The 9th Circuit Court of Appeals ruled in late February that lawyers can proceed to trial in their lawsuit against the Oregon State Bar, which forces them to join and then fund the organization’s progressive agenda, WND reported.
A district court judge earlier had said the lawsuit, Crowe v. Oregon State Bar, could not proceed to trial because Supreme Court precedent allowed state governments to compel membership in bar associations.
In the 9th Circuit’s response to the lower court’s opinion, the judges said that forced membership in state bar associations is “an issue that neither the Supreme Court nor we have ever addressed.”
The 9th Circuit outlined the nation’s well-accepted legal argument against compelled association.
“The First Amendment protects the basic right to freely associate for expressive purposes; correspondingly, ‘the right to eschew association for expressive purposes is likewise protected,'” according to court’s opinion.
The court described the two ways in which the First Amendment operates.
“First, it shields individuals from being forced to ‘confess by word or act their faith’ in a prescriptive orthodoxy or ‘matters of opinion’ they do not share,” the court wrote. “Second, because ‘effective advocacy of both public and private points of view, particularly controversial ones, is undeniably enhanced by group association,’ freedom from compelled association checks the power of ‘officials, high or petty, [to] prescribe what [opinions] shall be orthodox.'”
The Goldwater Institute, which represents the lawyers in the case, agreed that the Supreme Court and lower courts have not adequately addressed the issue.

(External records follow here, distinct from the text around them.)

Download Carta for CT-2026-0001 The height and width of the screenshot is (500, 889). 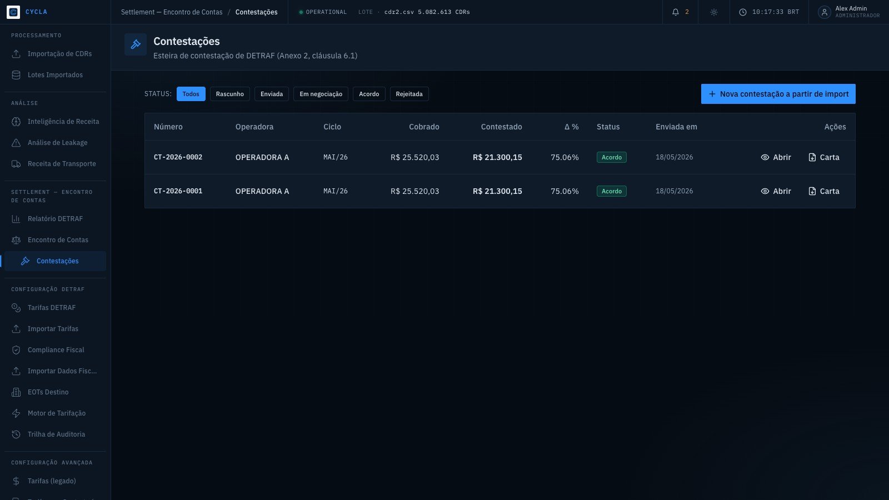pos(823,191)
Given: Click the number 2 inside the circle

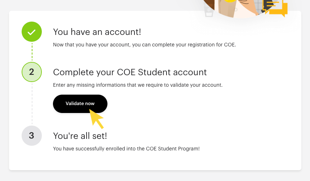Looking at the screenshot, I should [32, 72].
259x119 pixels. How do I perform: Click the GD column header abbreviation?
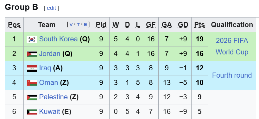click(x=183, y=25)
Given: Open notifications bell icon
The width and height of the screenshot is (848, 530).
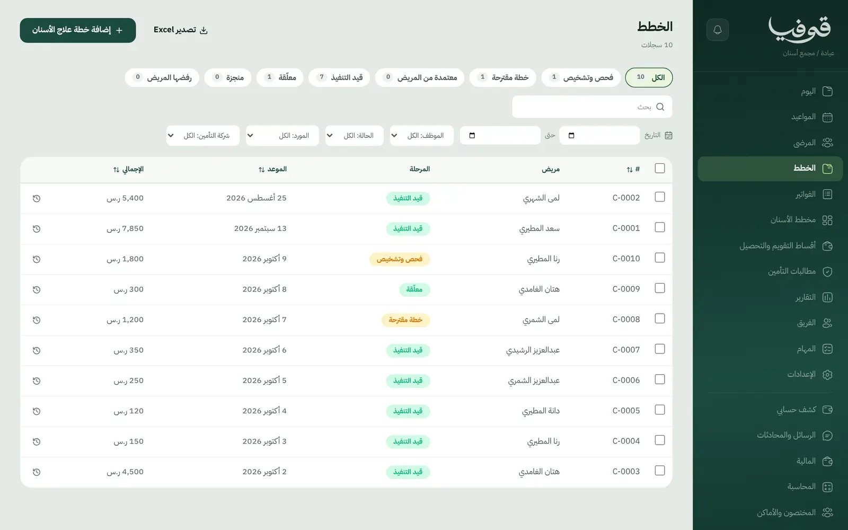Looking at the screenshot, I should tap(717, 30).
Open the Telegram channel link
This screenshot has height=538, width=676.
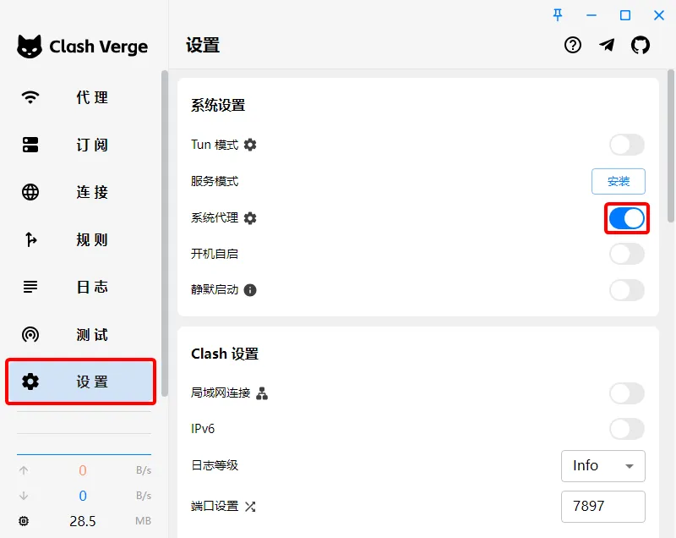607,46
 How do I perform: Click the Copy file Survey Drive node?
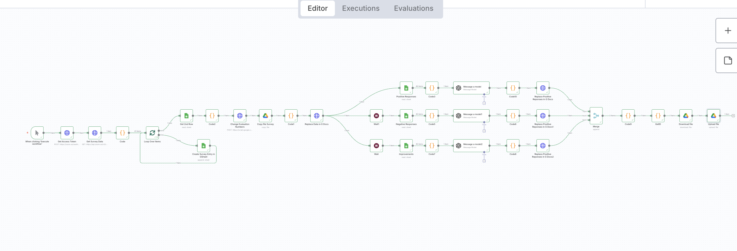point(265,116)
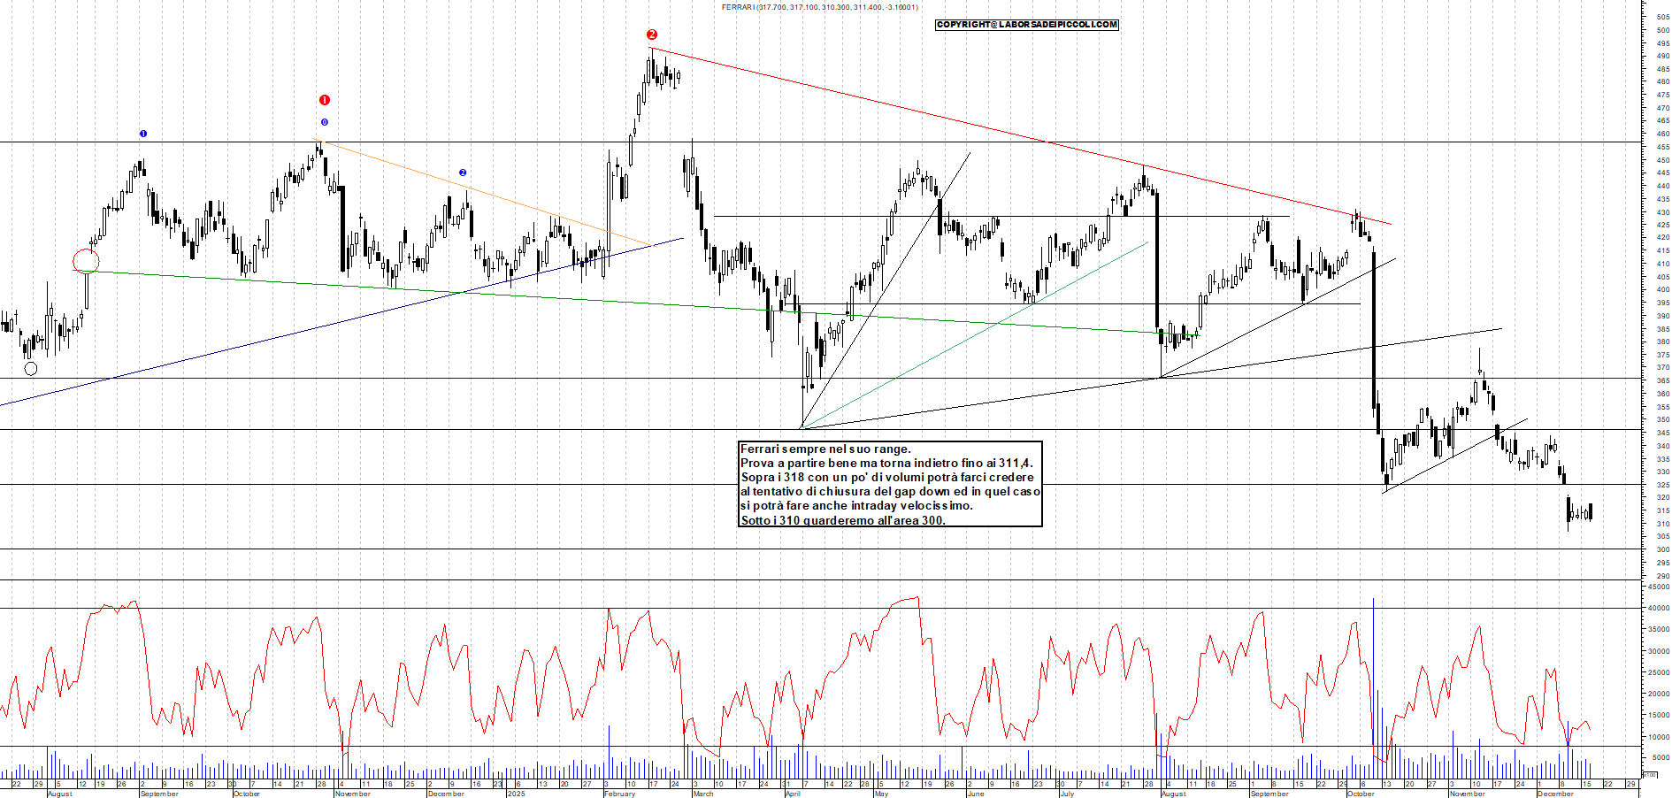Viewport: 1672px width, 798px height.
Task: Select the leftmost blue marker numbered 1
Action: (143, 134)
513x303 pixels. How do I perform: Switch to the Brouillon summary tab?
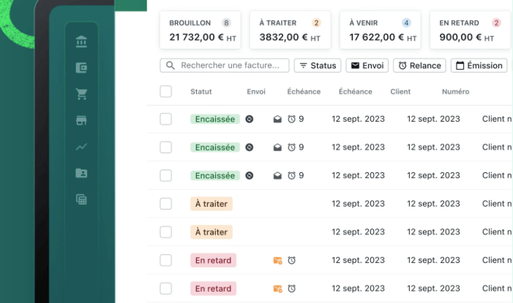pyautogui.click(x=200, y=30)
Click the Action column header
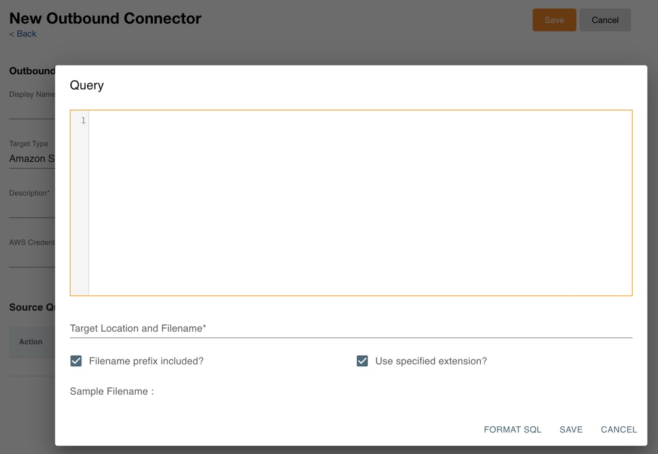Screen dimensions: 658x454 [31, 342]
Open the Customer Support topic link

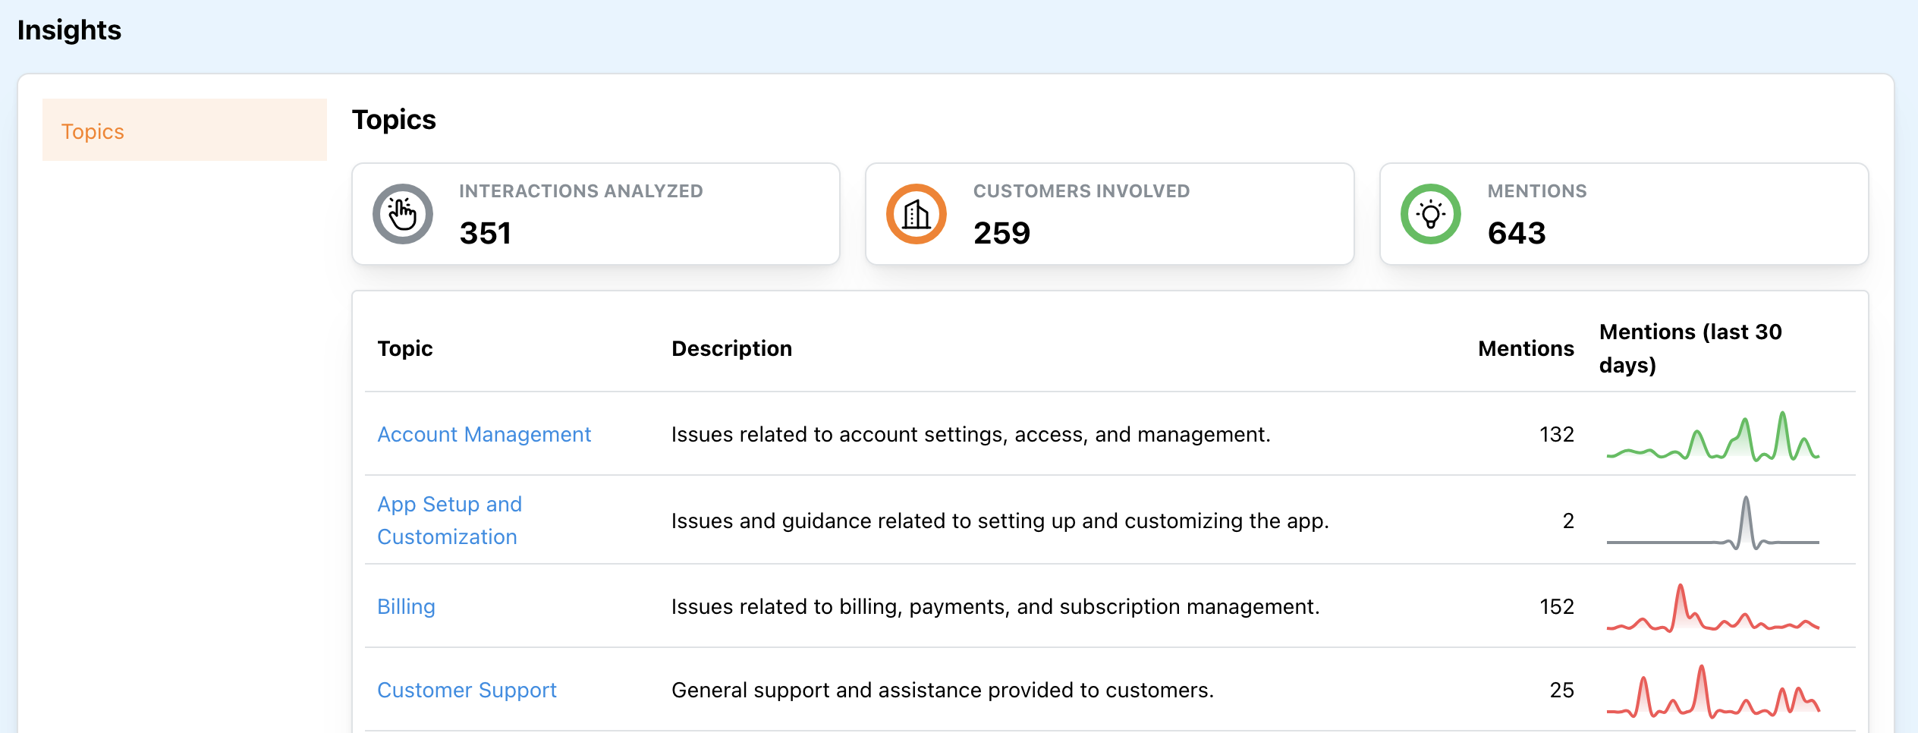(467, 690)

The 1961 Supreme Court case, Lathrop v. Donohue, tested forced membership in state bar associations, but the “Supreme Court was so sharply divided on the question that the justices failed to publish a majority opinion,” The Goldwater Institute reported.
“Many states still require lawyers to join bar associations and pay them dues if they want to practice law,” the Goldwater Institute said. “Many lawyers object to this, since bar associations often take political positions that lawyers disagree with and don’t want to be forced to fund (to the tune of several hundred dollars a year).”